In computational pathology, researchers often face challenges due to the scarcity of labeled pathology datasets. Data augmentation emerges as a crucial technique to mitigate this limitation. In this study, we introduce an efficient data augmentation method for pathology images, called USegMix. Given a set of pathology images, the proposed method generates a new, synthetic image in two phases. In the first phase, USegMix constructs a pool of tissue segments in an automated and unsupervised manner using superpixels and the Segment Anything Model (SAM).
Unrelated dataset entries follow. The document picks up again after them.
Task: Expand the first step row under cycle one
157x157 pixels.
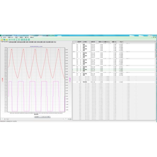Action: pos(77,44)
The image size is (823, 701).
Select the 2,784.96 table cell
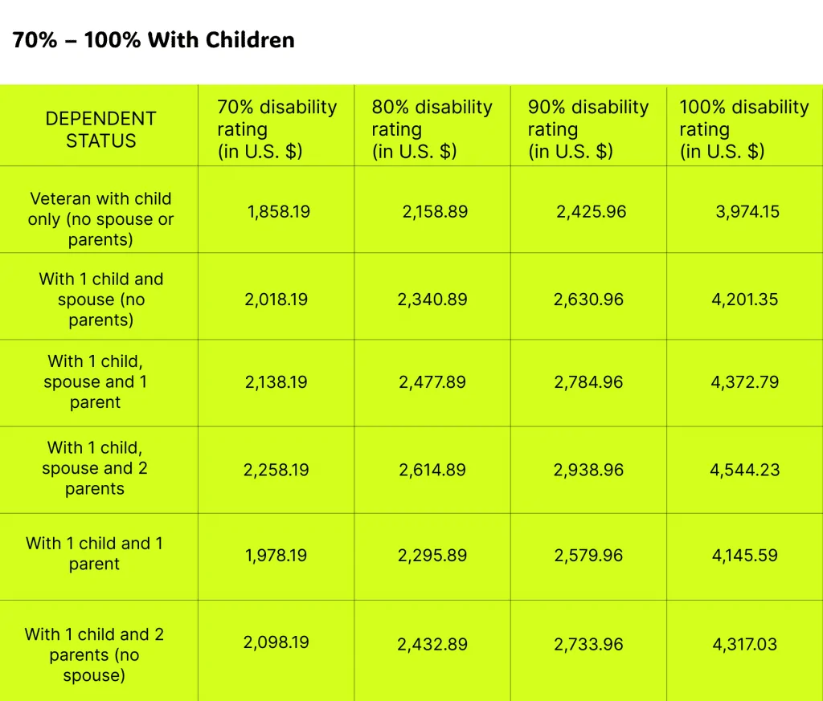588,382
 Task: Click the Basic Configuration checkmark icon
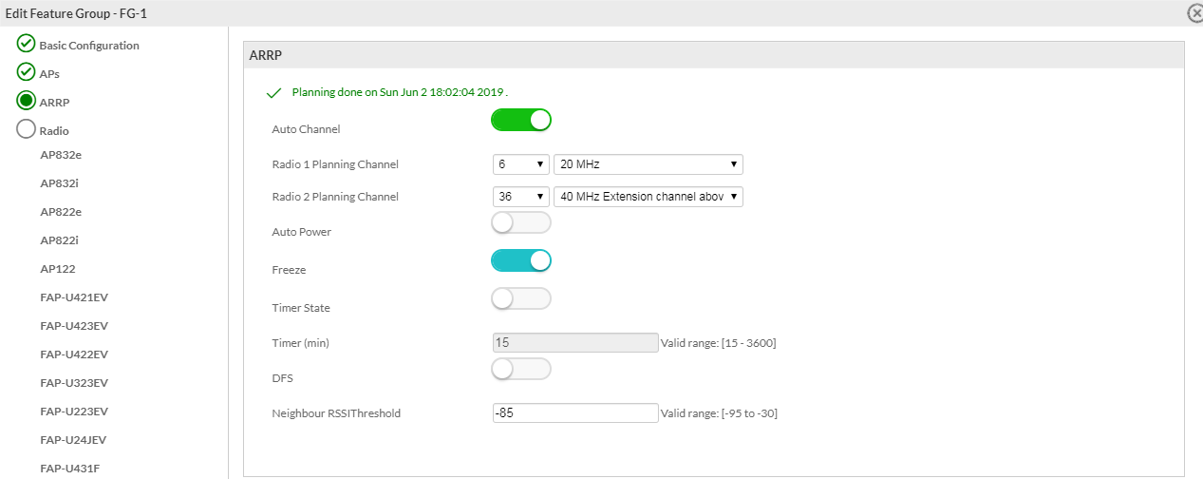pyautogui.click(x=27, y=44)
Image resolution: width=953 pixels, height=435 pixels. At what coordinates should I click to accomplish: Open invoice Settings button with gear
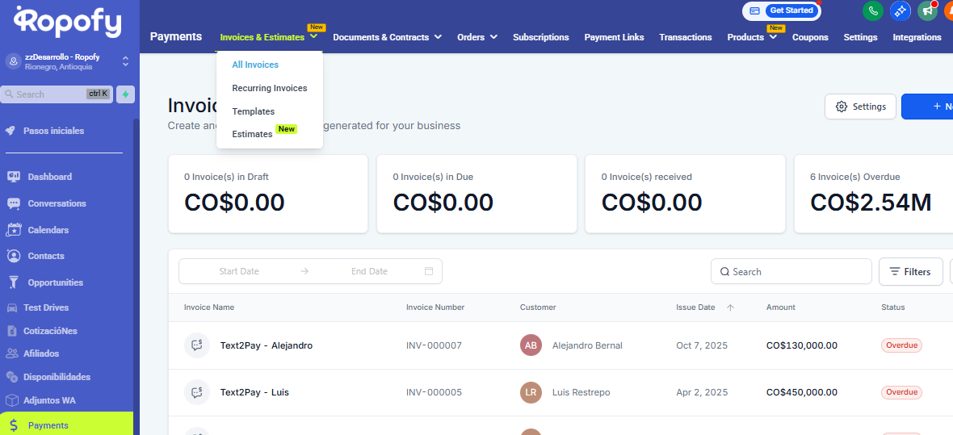point(860,107)
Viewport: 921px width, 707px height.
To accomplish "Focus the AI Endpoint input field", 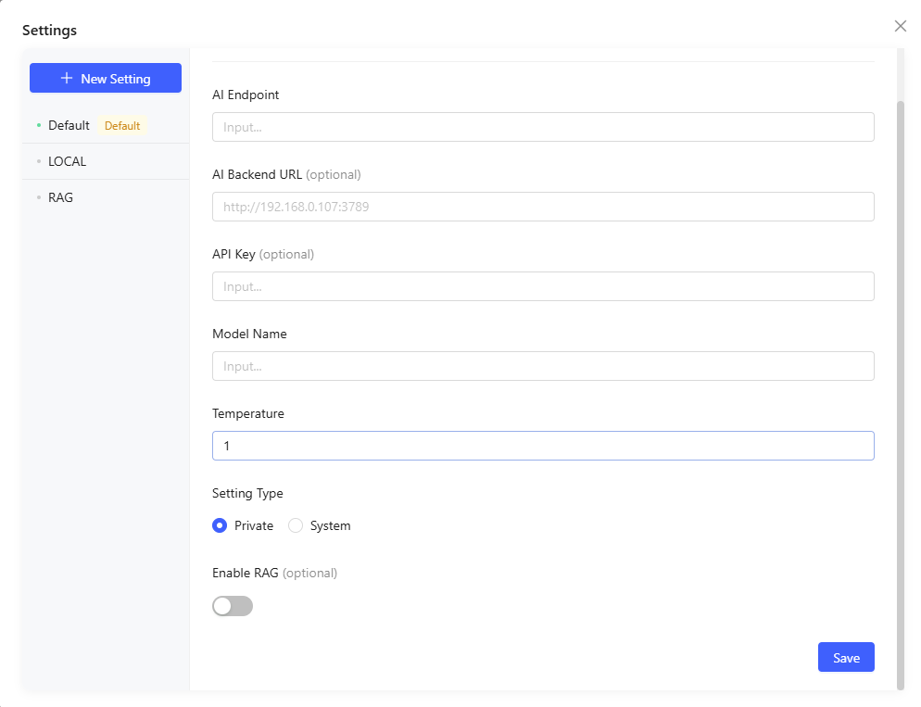I will pos(543,127).
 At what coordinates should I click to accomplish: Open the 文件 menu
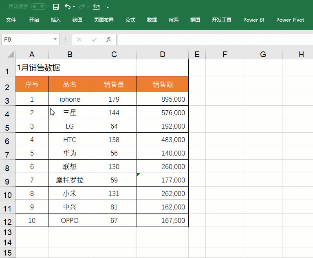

In the second phase, USegMix selects a candidate segment in a target image, replaces it with a similar segment from the segment pool, and blends them by using a pre-trained diffusion model. In this way, USegMix can generate diverse and realistic pathology images. We rigorously evaluate the effectiveness of USegMix on two pathology image datasets of colorectal and prostate cancers. The results demonstrate improvements in cancer classification performance, underscoring the substantial potential of USegMix for pathology image analysis.

Paper Structure

This paper contains 18 sections, 4 equations, 5 figures, 1 table.

Figures (5)

  • Figure 1: Comparison among USegMix(ours) and CutOut, MixUp, CutMix.
  • Figure 2: The two-phase procedure of USegMix. In phase 1, it first conducts SAM-based unsupervised segmentation to produce the segmentation map for each image, extracts features for each segment, and builds a tissue segment pool. In phase 2, it randomly selects a segment (Segment A) to replace, selects a similar segment (Segment B) from the segment pool, replaces Segment A with Segment B, and conducts inpainting using a pre-trained diffusion model to enhance the realism of the resultant image.
  • Figure 3: The procedure of SAM-based unsupervised segmentation in USegMix phase 1. Given an image, it generates superpixels, selects a target superpixel, samples a random point within the target superpixel, feeds SAM with the random point as a prompt for K times, and collects the resultant masks from SAM. Then, it clusters the resultant K masks based on their similarity and selects the most prevalent mask as the anchor mask to represent the superpixel.
  • Figure 4: Examples of unsupervised segmentation (USegMix Phase 1). (a) Colorectal and (b) prostate tissues.
  • Figure 5: Examples of segment replacement and inpainting (USegMix Phase 2). (a) Colorectal and (b) prostate tissues.